Copy the passage on golf and lower-back pain word for word, from "ANSWER: I will" up to and including "arthritis in the back.".
[Document segment]
QUESTION: I am a dedicated (fanatic?) golfer, but I have a weak back that often interferes with my golf. Are there exercises that I can do to solve this problem? I am sure that many other golfers would appreciate this advice too. Thank you.
ANSWER: I will use some ideas from an excellent article by Dr. Bill Mallon in the June issue of Golf Digest to answer this question.I was surprised to find out that, at some time or another, 90 percent of the population suffers a back injury that results in absences from work. In terms of lost wages and medical care, lower-back pain is annually responsible for $20 billion to $30 billion lost to the American economy. According to Mallon, there are more than 100 different causes of lower-back pain. The most common is a strain or sprain of the muscles or ligaments in the back. This problem usually heals with a few days of rest and treatment. Other common causes are pressure on the nerves from either a herniated disk or degenerative arthritis in the back.
[/Document segment]
[Raw data]
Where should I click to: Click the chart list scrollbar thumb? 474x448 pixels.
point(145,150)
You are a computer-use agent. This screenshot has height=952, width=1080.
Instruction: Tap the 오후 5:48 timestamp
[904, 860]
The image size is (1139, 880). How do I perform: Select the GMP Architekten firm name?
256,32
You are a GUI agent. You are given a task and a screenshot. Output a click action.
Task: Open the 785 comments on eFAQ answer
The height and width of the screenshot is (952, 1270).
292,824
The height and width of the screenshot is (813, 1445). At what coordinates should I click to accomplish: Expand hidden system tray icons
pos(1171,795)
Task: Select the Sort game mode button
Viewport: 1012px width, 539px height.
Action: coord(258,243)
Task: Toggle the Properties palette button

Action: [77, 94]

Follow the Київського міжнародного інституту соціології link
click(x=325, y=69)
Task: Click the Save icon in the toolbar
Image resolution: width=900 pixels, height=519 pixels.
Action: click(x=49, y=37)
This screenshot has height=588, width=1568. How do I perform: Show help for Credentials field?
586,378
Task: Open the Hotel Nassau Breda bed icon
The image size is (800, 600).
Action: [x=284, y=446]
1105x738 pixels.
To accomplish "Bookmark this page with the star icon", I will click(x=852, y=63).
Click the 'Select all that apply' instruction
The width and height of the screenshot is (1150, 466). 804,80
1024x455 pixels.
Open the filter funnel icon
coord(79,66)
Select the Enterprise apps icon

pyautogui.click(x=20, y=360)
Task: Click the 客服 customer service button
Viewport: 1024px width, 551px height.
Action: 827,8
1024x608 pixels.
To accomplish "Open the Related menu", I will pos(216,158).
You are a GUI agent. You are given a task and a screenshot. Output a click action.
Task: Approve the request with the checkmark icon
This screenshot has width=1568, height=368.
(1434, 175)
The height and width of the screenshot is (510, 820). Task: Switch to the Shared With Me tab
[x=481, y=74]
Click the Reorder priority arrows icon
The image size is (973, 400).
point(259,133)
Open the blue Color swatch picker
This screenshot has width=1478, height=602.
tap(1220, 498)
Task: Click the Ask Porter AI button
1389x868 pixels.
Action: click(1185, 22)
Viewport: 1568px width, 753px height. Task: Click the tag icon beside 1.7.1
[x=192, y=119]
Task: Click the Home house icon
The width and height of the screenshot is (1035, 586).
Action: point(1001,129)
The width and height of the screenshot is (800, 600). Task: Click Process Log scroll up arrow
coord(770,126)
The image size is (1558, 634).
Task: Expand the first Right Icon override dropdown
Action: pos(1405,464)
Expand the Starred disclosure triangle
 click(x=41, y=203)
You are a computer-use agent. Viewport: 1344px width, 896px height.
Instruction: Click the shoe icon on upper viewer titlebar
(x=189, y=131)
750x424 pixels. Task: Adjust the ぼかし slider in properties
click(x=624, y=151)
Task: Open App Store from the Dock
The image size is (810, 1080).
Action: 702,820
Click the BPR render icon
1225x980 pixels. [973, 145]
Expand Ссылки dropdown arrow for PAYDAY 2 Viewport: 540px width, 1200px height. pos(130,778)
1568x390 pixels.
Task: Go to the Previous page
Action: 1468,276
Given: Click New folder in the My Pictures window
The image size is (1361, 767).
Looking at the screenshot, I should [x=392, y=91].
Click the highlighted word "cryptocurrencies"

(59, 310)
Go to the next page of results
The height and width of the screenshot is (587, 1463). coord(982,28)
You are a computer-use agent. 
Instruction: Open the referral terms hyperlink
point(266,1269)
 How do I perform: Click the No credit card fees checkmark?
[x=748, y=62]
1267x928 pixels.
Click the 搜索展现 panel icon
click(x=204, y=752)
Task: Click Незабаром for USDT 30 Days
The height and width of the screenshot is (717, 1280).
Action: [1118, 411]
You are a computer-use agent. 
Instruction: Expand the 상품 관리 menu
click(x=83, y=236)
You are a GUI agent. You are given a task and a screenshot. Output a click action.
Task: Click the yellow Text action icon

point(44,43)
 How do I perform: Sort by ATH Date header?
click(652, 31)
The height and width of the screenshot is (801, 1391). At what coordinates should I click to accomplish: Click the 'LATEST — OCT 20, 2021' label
[/Raw data]
### Reply to the exercise
ANSWER: I will use some ideas from an excellent article by Dr. Bill Mallon in the June issue of Golf Digest to answer this question.I was surprised to find out that, at some time or another, 90 percent of the population suffers a back injury that results in absences from work. In terms of lost wages and medical care, lower-back pain is annually responsible for $20 billion to $30 billion lost to the American economy. According to Mallon, there are more than 100 different causes of lower-back pain. The most common is a strain or sprain of the muscles or ligaments in the back. This problem usually heals with a few days of rest and treatment. Other common causes are pressure on the nerves from either a herniated disk or degenerative arthritis in the back.